*ATTIVITÀ DA SVOLGERE*:
a - Trascrivi dal brano su Gianluca Vialli il passo che comincia con "Cathryn White Cooper" e prosegue fino a "leggenda, Gigi Riva.".
b - Secondo il brano su Gianluca Vialli, quale professione svolgeva la moglie Cathryn?

*BRANO DI RIFERIMENTO*:
▼▼▼

Cathryn White Cooper e Gianluca Vialli
L’ospite indesiderato e l’Europeo. Tutto iniziò con un dolore alla gamba, che non passava. Da lì e dopo un’operazione di ernia, Vialli scoprì di avere un tumore al pancreas. Era il 2017. «Lo considero un compagno di viaggio, che spero prima o poi si stanchi e mi dica: “Ora ti lascio tranquillo”». Lui si rifugiò in famiglia, quella che aveva formato con l’arredatrice d’interni londinese Cathryn e le loro due figlie, e la sua d’origine a Cremona.
«Per due anni non disse niente per non farmi soffrire», le parole di Roberto Mancini riportate nel libro. E fu proprio l’amico diventato c.t. azzurro a regalargli una delle gioie più grandi: Vialli fu nominato accompagnatore della Nazionale all’Europeo, il ruolo che era stato di un’altra leggenda, Gigi Riva.

▲▲▲

*RECORD ELENCATI*:
▼▼▼

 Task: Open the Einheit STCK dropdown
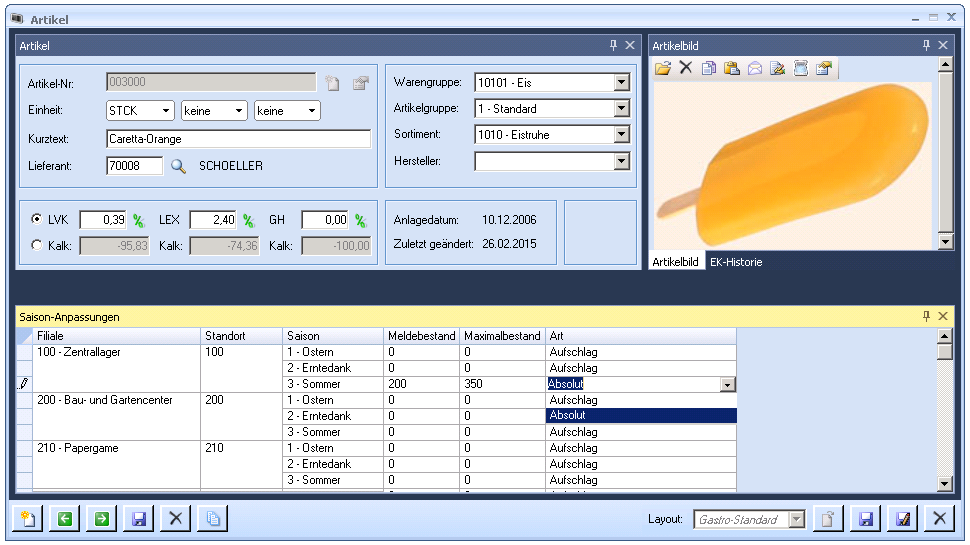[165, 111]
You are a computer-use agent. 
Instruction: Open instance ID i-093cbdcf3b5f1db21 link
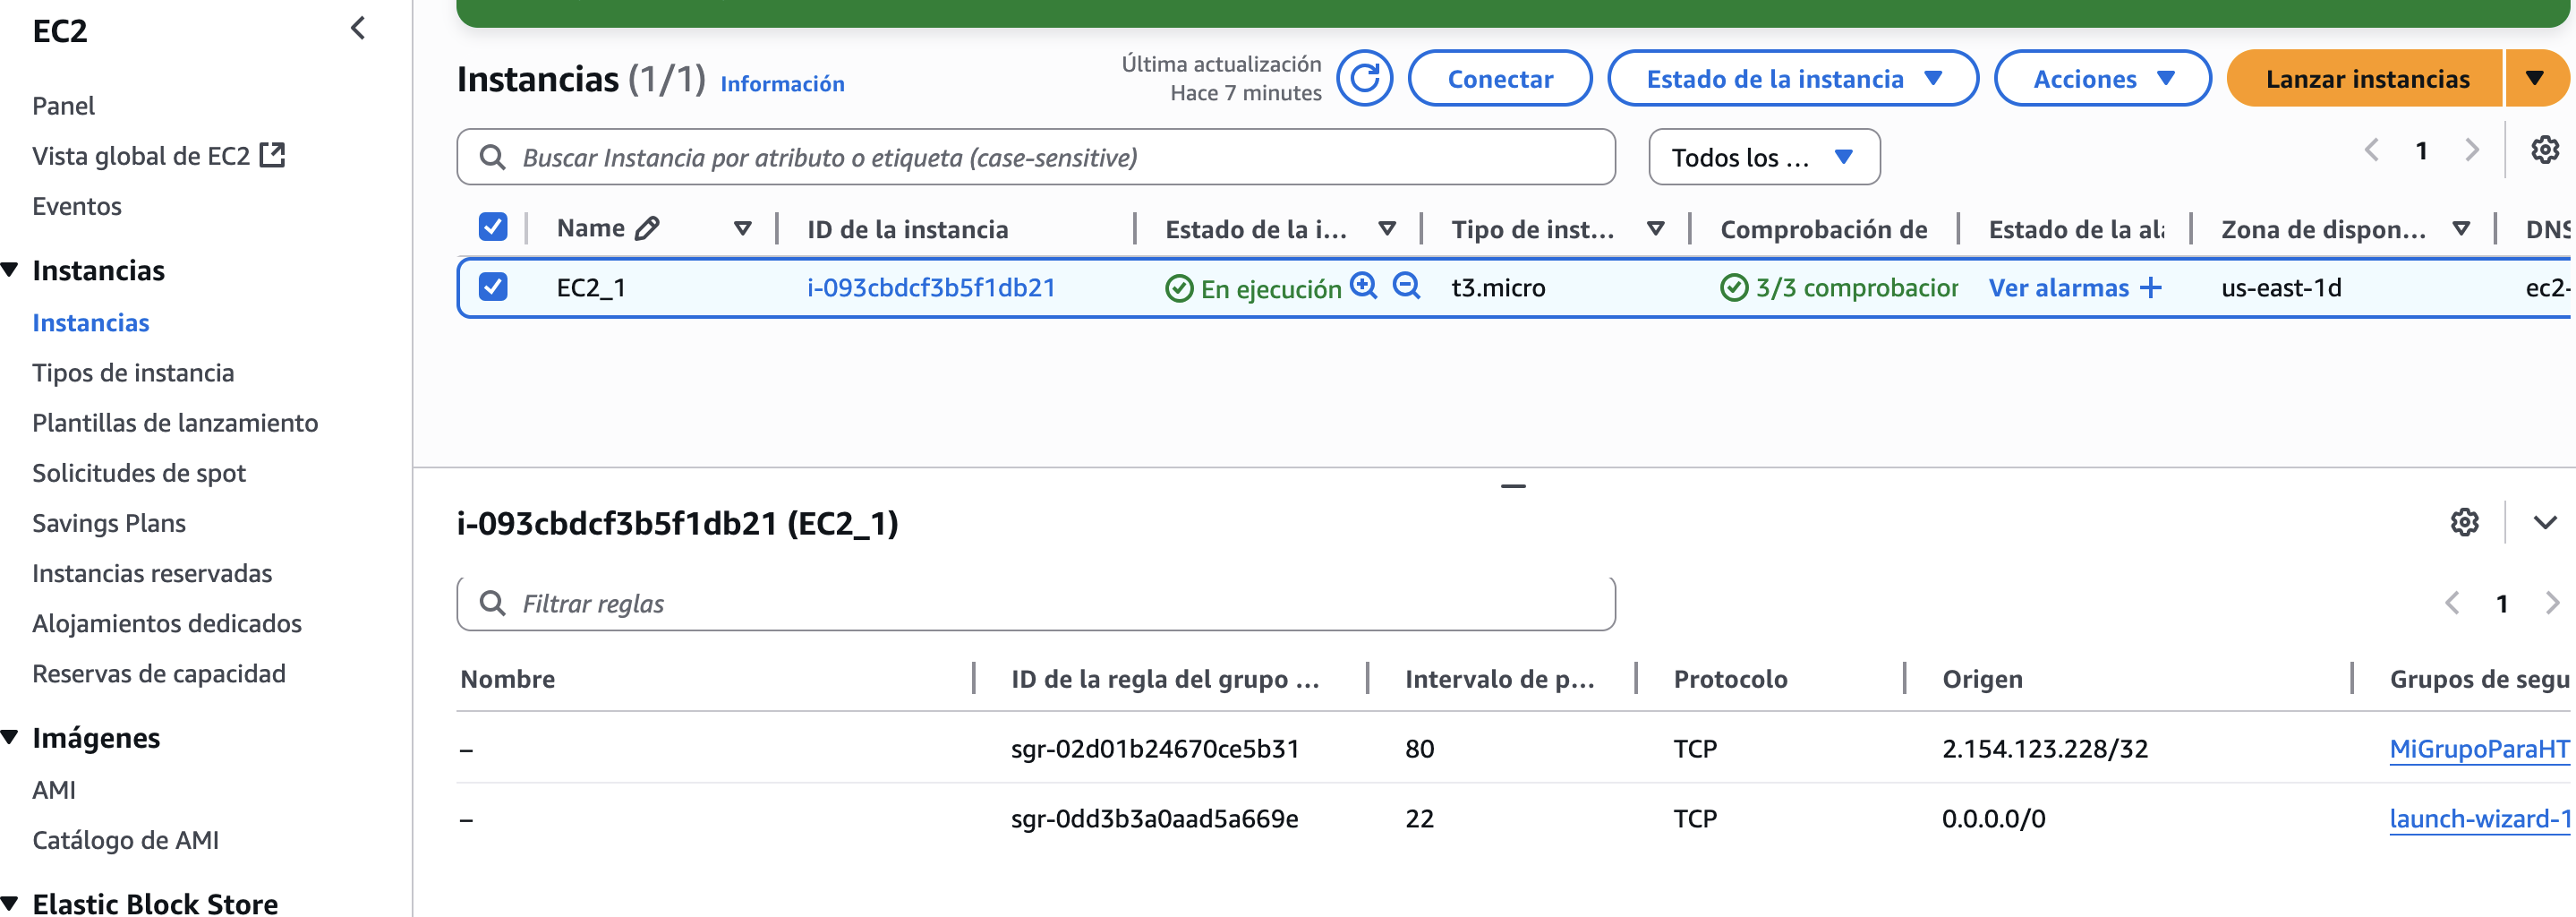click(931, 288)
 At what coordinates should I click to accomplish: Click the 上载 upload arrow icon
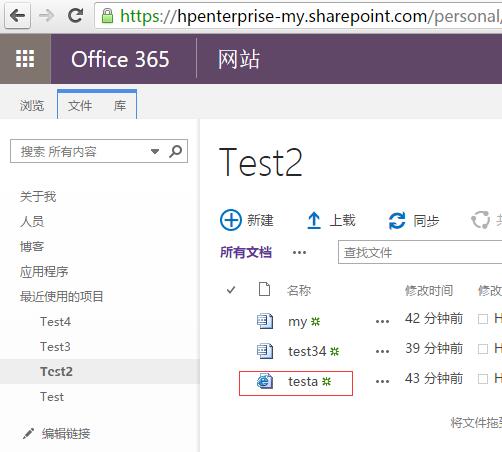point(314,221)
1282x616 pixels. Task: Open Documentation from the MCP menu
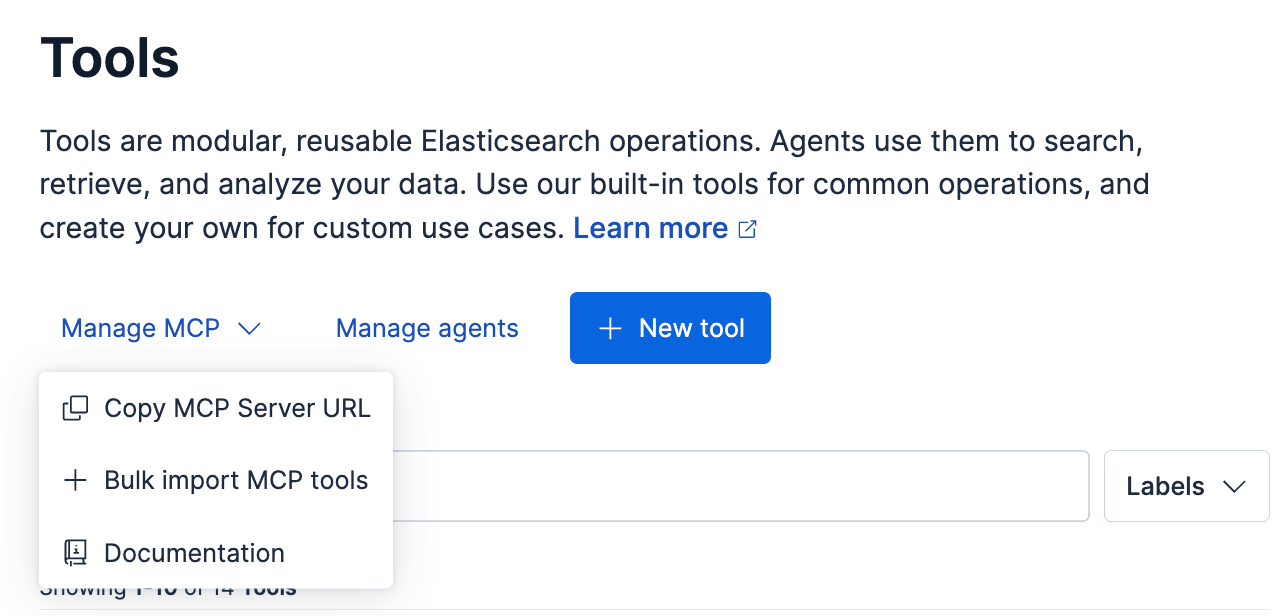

▲▲▲

*SOLUZIONI*:
a -
Cathryn White Cooper e Gianluca Vialli
L’ospite indesiderato e l’Europeo. Tutto iniziò con un dolore alla gamba, che non passava. Da lì e dopo un’operazione di ernia, Vialli scoprì di avere un tumore al pancreas. Era il 2017. «Lo considero un compagno di viaggio, che spero prima o poi si stanchi e mi dica: “Ora ti lascio tranquillo”». Lui si rifugiò in famiglia, quella che aveva formato con l’arredatrice d’interni londinese Cathryn e le loro due figlie, e la sua d’origine a Cremona.
«Per due anni non disse niente per non farmi soffrire», le parole di Roberto Mancini riportate nel libro. E fu proprio l’amico diventato c.t. azzurro a regalargli una delle gioie più grandi: Vialli fu nominato accompagnatore della Nazionale all’Europeo, il ruolo che era stato di un’altra leggenda, Gigi Riva.

b - Era un'arredatrice d'interni londinese.